Ekspedisi Berat Kota Bunga


Cikarang-Jonggol-Sukamakmur-Kota Bunga-Cianjur-Cariu-Cikarang. Itulah tempat-tempat ekspedisi alias penjelajahan kami kali ini. Sedikit raut kekecewaan  membayang saat terbangun di pagi hari Sabtu 25 May 2013 saat mendengar bunyi rintik-rintik hujan di atas genting. Melihat ke atas, awan menggelayut menimbulkan sedikit pesimisme apakah semangat juang rekan-rekan Mentari69 yg lain untuk melibas ekspedisi kali ini akan tetap terjaga dengan kondisi cuaca seperti ini atau sebaliknya. Namun membaca pesan whatsapps dari Om wawan “ayok ah berangkat, masak kalah sama hujan” membuyarkan semua rasa pesimisme tadi. Serempak saya dan Om Agung  tidak mau kalah menimpali, “ayok” menambah semangat satu sama lain. Segera kami bertiga kumpul di titik kumpul seperti biasanya.

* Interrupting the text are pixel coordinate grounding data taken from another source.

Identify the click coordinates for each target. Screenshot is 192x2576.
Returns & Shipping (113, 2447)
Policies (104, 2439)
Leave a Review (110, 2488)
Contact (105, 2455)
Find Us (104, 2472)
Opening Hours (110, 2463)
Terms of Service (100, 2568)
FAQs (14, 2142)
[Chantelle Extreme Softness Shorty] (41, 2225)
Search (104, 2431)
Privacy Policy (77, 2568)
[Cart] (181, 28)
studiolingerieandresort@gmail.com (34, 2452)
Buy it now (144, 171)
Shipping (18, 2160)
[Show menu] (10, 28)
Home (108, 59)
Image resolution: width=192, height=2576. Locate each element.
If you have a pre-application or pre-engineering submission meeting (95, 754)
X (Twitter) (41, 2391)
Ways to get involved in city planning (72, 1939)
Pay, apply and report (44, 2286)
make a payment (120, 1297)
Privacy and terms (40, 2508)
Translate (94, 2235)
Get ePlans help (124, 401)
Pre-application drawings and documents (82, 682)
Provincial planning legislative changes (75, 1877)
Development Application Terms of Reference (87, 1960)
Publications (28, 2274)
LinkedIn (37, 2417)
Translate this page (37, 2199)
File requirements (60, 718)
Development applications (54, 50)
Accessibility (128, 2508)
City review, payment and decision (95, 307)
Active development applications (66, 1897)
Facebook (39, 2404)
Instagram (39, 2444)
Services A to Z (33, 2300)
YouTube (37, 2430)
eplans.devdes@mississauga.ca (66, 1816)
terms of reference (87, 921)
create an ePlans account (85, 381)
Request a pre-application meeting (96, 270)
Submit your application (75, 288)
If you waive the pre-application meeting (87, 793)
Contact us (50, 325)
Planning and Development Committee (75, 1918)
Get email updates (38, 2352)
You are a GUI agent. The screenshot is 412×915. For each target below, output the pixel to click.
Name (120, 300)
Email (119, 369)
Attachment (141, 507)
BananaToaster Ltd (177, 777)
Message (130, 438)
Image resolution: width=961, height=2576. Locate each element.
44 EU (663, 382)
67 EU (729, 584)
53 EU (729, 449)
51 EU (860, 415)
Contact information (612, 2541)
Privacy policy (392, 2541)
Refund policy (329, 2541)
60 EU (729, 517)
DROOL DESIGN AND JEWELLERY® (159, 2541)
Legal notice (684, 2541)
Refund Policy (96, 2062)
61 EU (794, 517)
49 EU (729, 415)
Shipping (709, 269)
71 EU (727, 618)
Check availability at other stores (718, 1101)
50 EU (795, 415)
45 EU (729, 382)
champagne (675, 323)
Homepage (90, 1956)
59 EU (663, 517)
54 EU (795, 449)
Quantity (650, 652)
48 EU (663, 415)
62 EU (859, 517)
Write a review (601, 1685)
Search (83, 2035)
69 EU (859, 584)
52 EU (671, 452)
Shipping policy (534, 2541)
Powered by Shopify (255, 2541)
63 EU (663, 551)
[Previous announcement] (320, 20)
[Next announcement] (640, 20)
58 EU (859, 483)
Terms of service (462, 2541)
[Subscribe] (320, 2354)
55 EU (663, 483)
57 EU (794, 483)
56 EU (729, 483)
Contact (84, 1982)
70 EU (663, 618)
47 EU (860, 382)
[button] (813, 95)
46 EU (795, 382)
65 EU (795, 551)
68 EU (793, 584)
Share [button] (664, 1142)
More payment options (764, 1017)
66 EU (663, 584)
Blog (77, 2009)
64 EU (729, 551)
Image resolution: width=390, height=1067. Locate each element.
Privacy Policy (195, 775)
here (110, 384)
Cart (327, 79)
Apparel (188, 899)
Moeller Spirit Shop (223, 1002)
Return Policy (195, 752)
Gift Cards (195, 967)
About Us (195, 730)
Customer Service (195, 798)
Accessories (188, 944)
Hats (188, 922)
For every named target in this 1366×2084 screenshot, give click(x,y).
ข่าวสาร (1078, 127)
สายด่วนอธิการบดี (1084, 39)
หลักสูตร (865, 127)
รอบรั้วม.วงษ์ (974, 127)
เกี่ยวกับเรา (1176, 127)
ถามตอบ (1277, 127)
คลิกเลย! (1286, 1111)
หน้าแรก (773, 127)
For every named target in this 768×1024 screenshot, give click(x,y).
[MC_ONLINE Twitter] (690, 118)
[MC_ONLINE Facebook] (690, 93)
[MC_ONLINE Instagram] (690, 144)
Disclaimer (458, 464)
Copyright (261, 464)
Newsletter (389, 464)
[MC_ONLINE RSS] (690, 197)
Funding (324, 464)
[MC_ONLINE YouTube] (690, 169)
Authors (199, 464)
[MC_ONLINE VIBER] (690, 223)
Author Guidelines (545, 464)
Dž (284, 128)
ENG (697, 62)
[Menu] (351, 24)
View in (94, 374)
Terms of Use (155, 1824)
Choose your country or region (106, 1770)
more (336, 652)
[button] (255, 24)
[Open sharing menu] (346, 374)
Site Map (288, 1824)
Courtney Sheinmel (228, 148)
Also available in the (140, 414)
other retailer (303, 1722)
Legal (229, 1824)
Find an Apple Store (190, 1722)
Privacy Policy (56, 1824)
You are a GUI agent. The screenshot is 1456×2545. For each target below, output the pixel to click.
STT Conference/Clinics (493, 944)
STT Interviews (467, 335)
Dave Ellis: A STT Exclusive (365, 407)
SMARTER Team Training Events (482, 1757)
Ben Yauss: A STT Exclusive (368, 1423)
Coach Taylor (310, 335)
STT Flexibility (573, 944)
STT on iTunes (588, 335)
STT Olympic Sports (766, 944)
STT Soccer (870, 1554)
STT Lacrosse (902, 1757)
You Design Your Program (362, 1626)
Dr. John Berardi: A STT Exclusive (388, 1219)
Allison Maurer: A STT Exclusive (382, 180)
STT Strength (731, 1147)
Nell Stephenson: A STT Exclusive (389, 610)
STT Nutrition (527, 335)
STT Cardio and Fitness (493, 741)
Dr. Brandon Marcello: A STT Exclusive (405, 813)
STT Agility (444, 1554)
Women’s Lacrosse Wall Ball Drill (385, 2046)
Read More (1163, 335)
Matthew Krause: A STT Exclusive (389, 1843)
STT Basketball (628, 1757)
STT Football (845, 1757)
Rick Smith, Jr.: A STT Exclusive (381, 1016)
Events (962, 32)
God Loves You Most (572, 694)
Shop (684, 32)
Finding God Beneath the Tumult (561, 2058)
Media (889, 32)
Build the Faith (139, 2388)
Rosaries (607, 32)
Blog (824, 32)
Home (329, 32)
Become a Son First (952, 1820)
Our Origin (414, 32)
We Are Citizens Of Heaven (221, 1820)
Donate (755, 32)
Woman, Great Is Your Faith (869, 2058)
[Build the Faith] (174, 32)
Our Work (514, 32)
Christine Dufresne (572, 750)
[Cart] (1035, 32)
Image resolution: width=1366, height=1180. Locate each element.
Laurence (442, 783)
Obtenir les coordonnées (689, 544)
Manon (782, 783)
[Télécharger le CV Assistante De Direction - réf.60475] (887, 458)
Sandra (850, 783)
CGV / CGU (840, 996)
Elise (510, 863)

Setelah check perlengkapan sesaat, tepat jam 05.45 meluncurlah “pejuang Mentari69” demikian kami menyebutnya, di bawah rintik hujan menyusuri jalanan Cikarang Baru. Tujuan pertama adalah Cibarusah, melewati desa Cibatu dengan sebagian besar jalanan masih dicor, lanjut kea rah Lippo Cikarang. Dari sini kami memasuki tanjakan arah Desa Cicau yg sudah sangat sering kami lewati, sebelum memasuki jalan belakang Cibarusah, hingga tiba di pertigaan Jalan Raya Cibarusah. Sampai di sini, perjalanan baru di tahap awal dengan waktu satu jam saja, jarak tempuh sekitar 21KM, cukup cepat dengan stamina yg masih bugar. Sempat minum-minum teh sebentar, perjalanan kami lanjutkan menuju Jonggol. Memasuki daerah Jonggol, mulai terlihat pemandangan pedesaan yg asri membentang, dengan sawah menghijau di kiri kanan jalan. Hal ini menambah keceriaan suasana gowes kali ini.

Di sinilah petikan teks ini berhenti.